▶ _Short task_
Render every line of the records below as a Markdown table with the columns "No." and "Text", giving each line a row number and skipping blank lines. Leave the pictures out of the table.

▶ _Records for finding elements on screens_
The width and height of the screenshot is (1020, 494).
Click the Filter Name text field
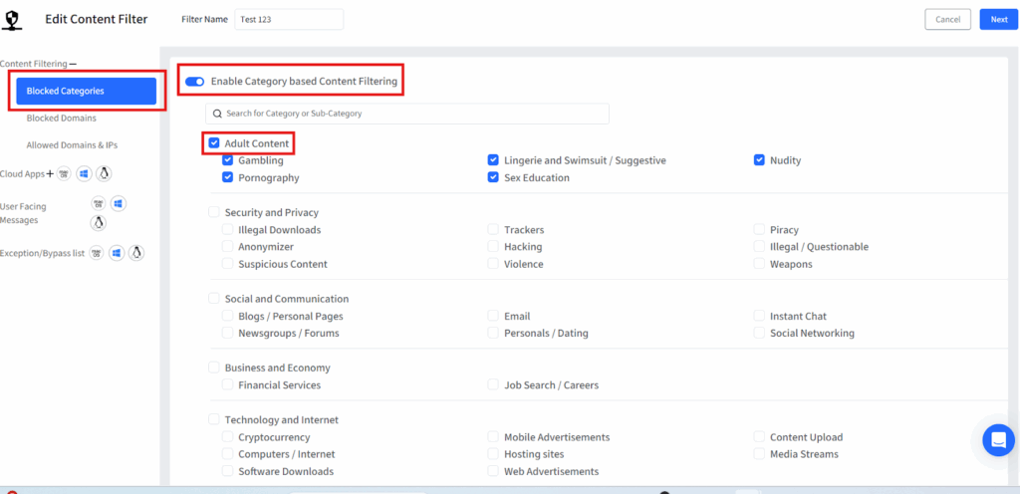click(289, 20)
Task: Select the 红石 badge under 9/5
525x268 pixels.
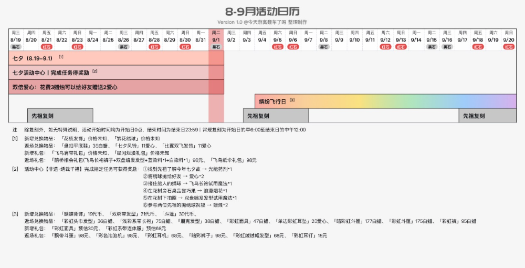Action: point(278,47)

▶ _Final result_
| No. | Text |
|---|---|
| 1 | The width and height of the screenshot is (1020, 494). |
| 2 | Click the Filter Name text field |
| 3 | click(289, 20) |
| 4 | Task: Select the 红石 badge under 9/5 |
| 5 | 525x268 pixels. |
| 6 | Action: point(278,47) |